NADA. Since then she's sent a scant handfull of e-mails that I route

to a separate folder that I can read when I feel 'braced.' Nothing of

note has happened in the e-mails, but I always read them in case

someone died or something.

I feel *SO MUCH BETTER* than I did two years ago. my relationship with

my husband has improved because I no longer have someone who's lacing

their conversations with subtext, so I'm not looking for it with him.

(it's not there). I have a much lower threshold for bulls**t, and the

crazy friends that were less crazy that NADA but still not healthy are

far onto the back burner. I'm feeling more confident, and every day

feel a little more grounded and comfortable with who I am.

I even notice my pain tolerance is lower since I'm not stressed to the

max and in pain all the time. I think I'm slowly getting closer to

normal. Heck, even my fertility cycles are more regular now than

they've ever been. A month ago, I finally figured out that I was

still afraid that she would be a pain if I had kids (she has this

thing about not letting kids see their grandparents being 'child

abuse'), and got comfortable with the notion that I could tell her to

piss off and call the cops if she didn't.

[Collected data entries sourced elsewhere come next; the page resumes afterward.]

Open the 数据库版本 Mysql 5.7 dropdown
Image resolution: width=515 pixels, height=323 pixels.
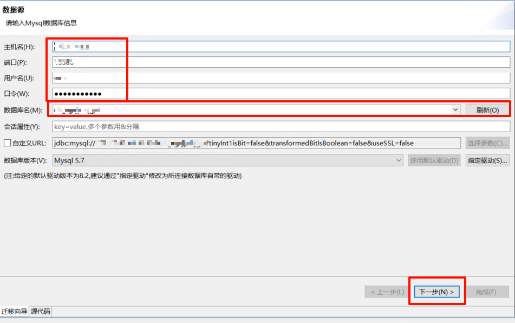pos(227,160)
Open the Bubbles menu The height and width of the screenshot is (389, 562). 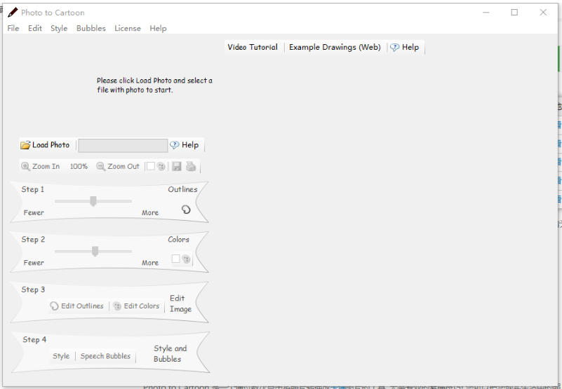pos(91,29)
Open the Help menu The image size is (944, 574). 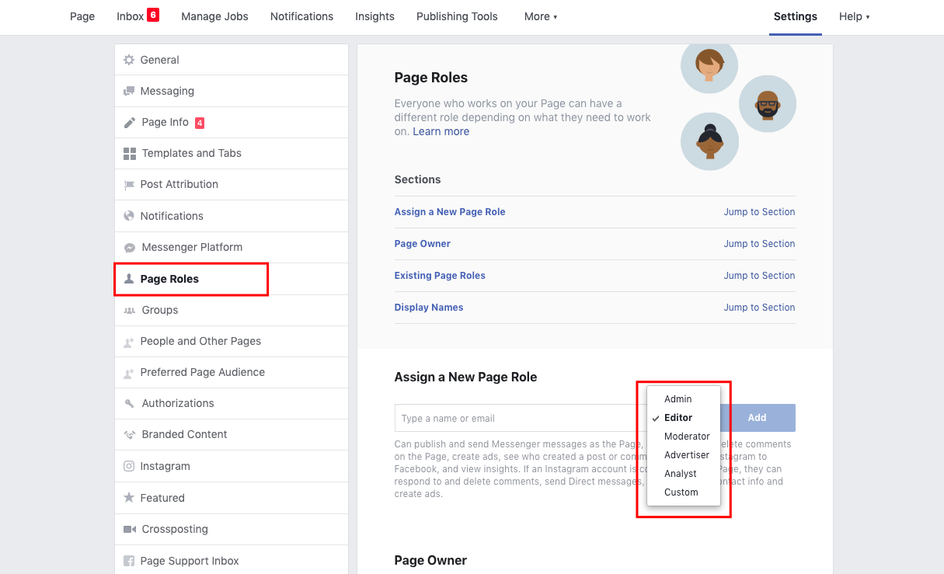pyautogui.click(x=854, y=16)
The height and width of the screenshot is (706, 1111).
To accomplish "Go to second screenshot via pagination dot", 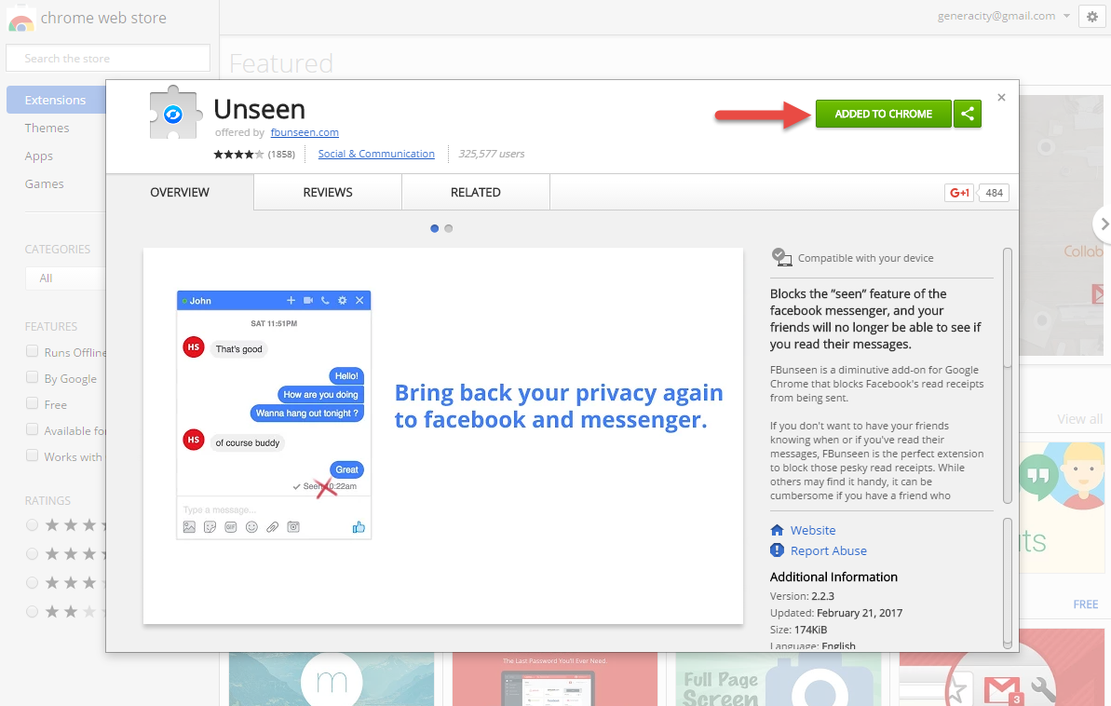I will (449, 228).
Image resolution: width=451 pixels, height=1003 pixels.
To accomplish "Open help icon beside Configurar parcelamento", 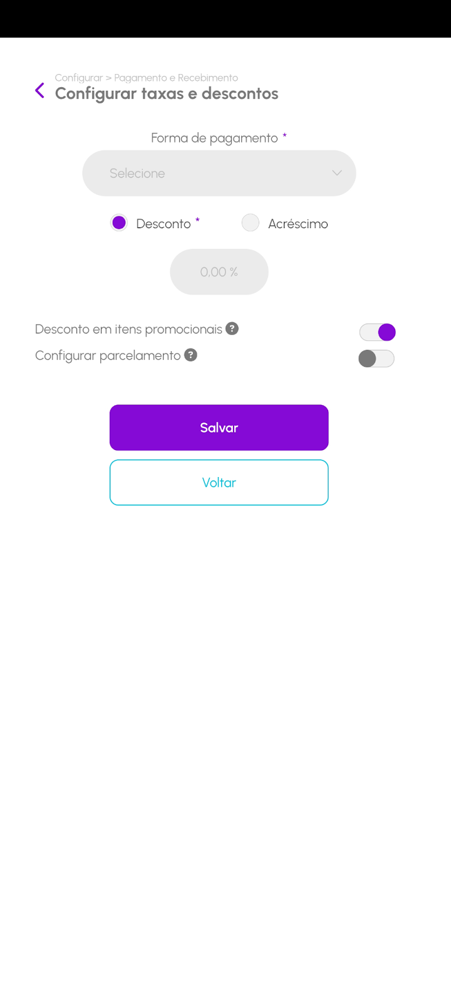I will pyautogui.click(x=191, y=355).
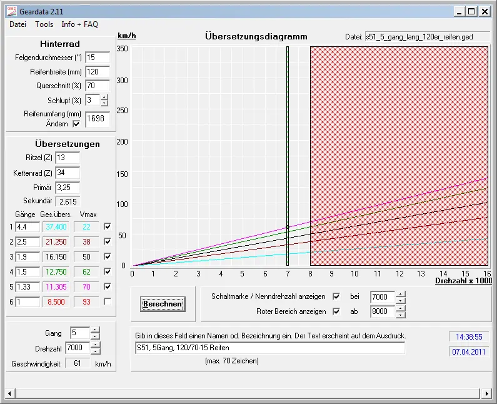Increase the Schlupf percentage with up arrow
Image resolution: width=497 pixels, height=404 pixels.
click(104, 97)
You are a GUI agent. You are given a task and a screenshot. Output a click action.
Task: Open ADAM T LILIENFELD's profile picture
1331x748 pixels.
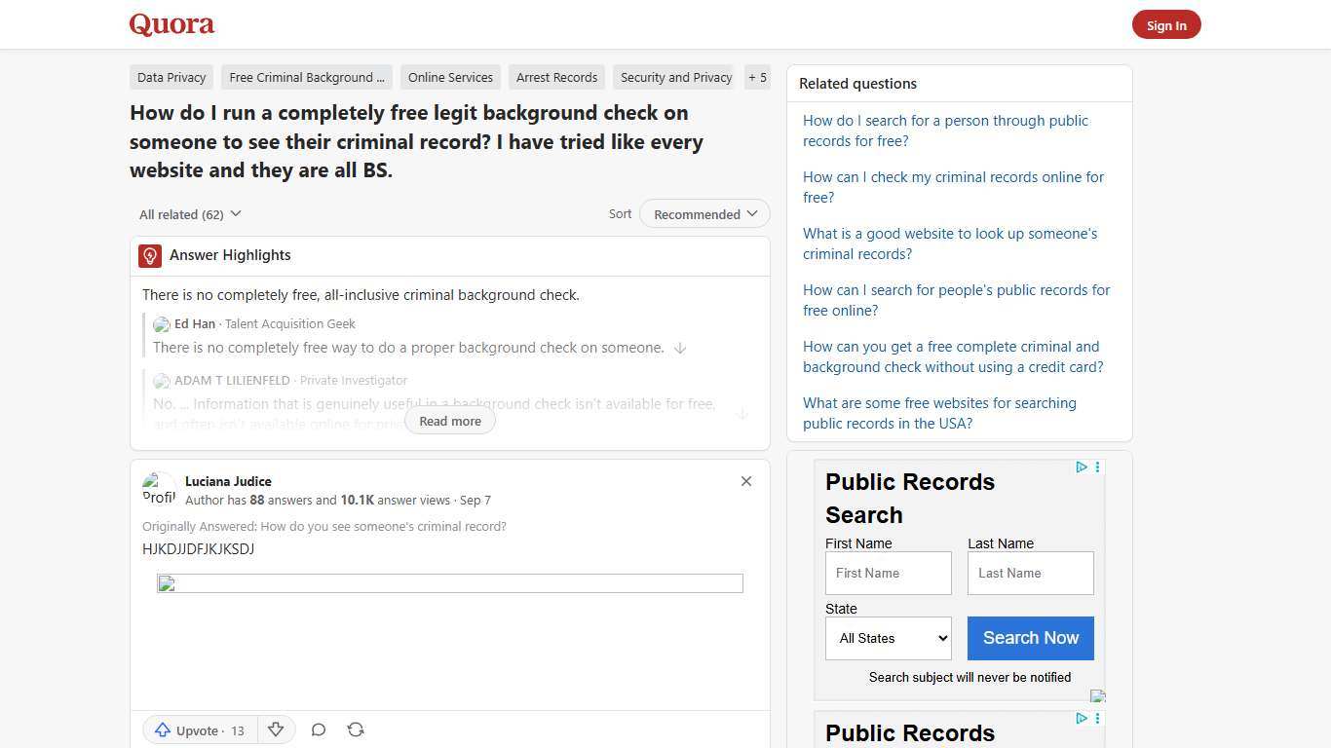162,380
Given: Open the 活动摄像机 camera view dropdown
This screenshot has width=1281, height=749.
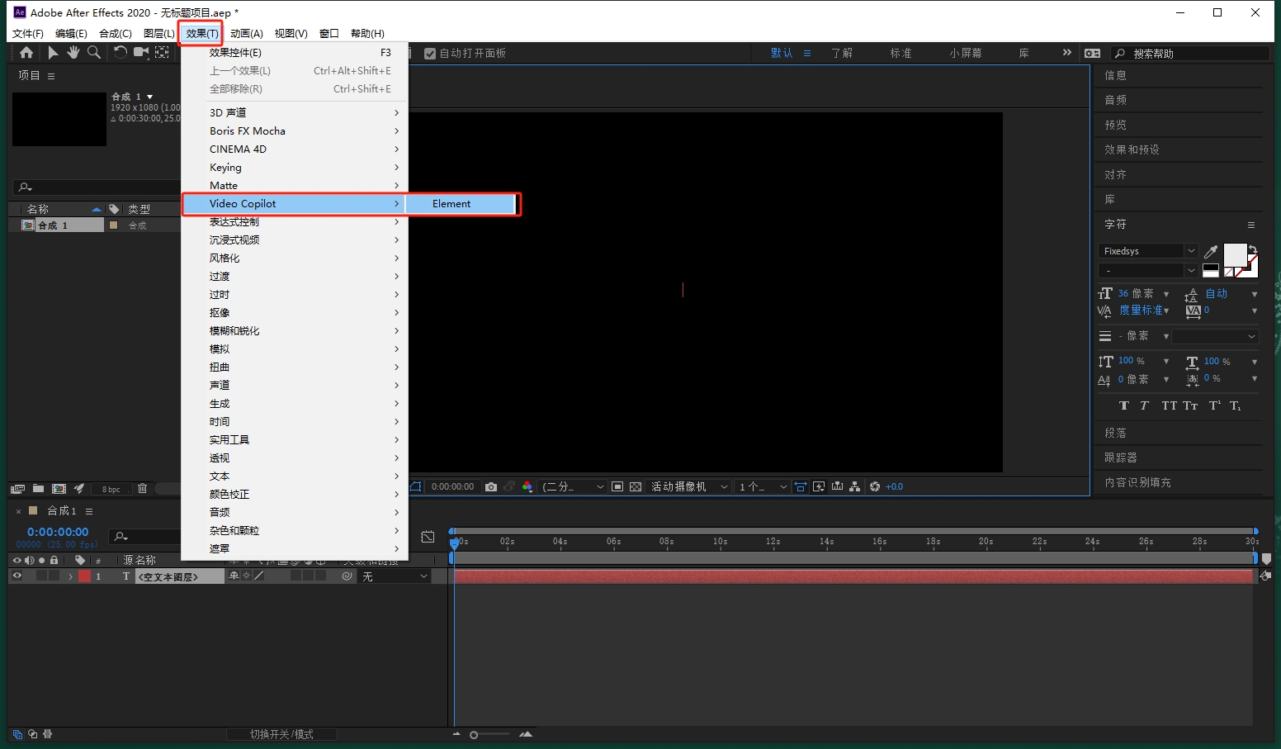Looking at the screenshot, I should point(688,487).
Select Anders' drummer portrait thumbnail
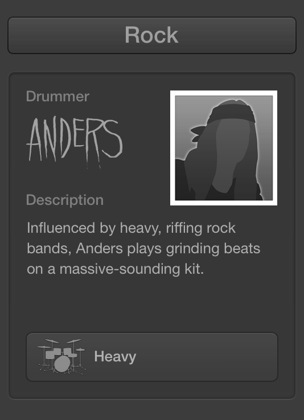The height and width of the screenshot is (420, 304). tap(224, 148)
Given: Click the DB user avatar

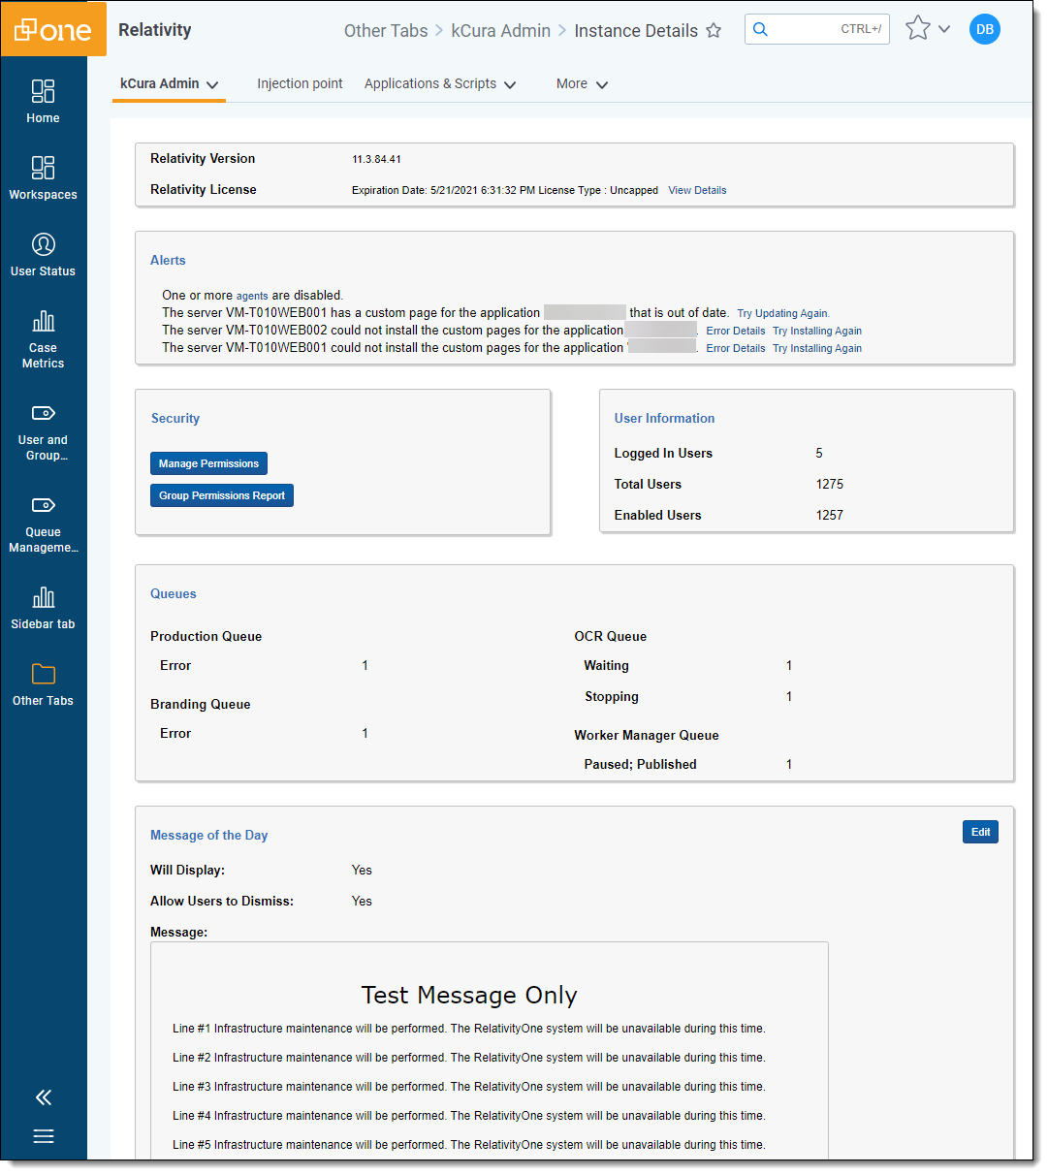Looking at the screenshot, I should pos(984,29).
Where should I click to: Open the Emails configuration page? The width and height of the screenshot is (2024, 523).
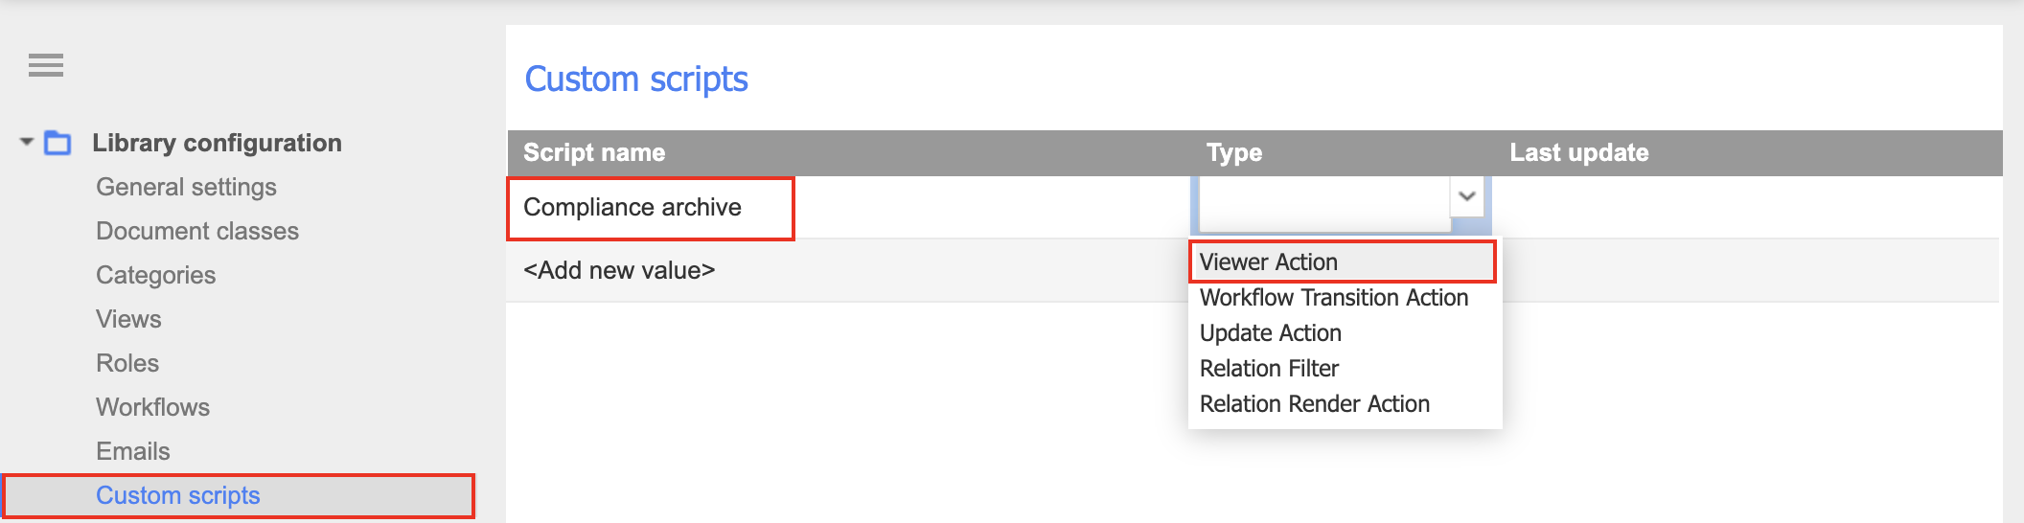(132, 451)
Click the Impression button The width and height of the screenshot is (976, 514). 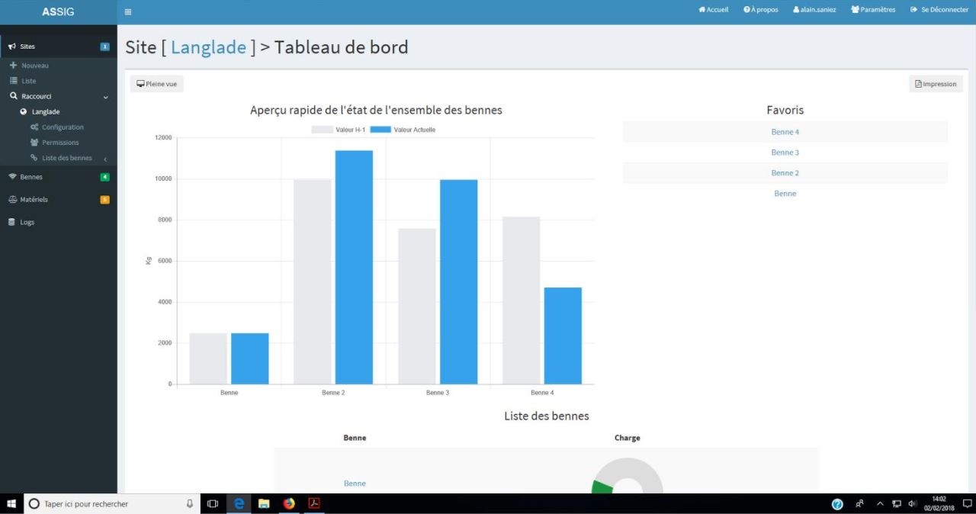[x=936, y=84]
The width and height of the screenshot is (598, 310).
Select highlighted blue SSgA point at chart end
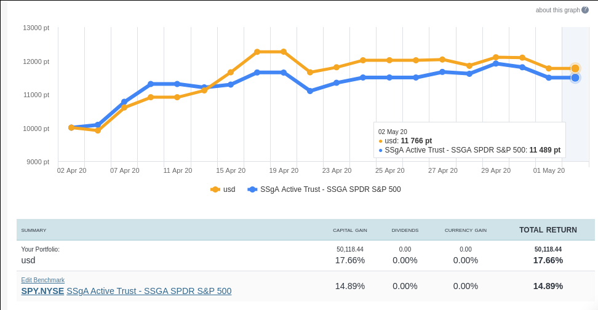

I feel loved, I feel comfortable, I feel confident, like the world is

finally somewhere fun to be.

I'm still getting over some things, and there are parts of my life

that will never be perfect, but I don't have nearly as many dreams

about being chased by something that wants to catch me and let me go

to chase me again, or that I'm in an out of control car with broken

brakes. And that's a huge improvement.

So, if you're feeling like your NADA has ruined your life forever or

that there's no end in sight....she hasn't, and there is. I promise.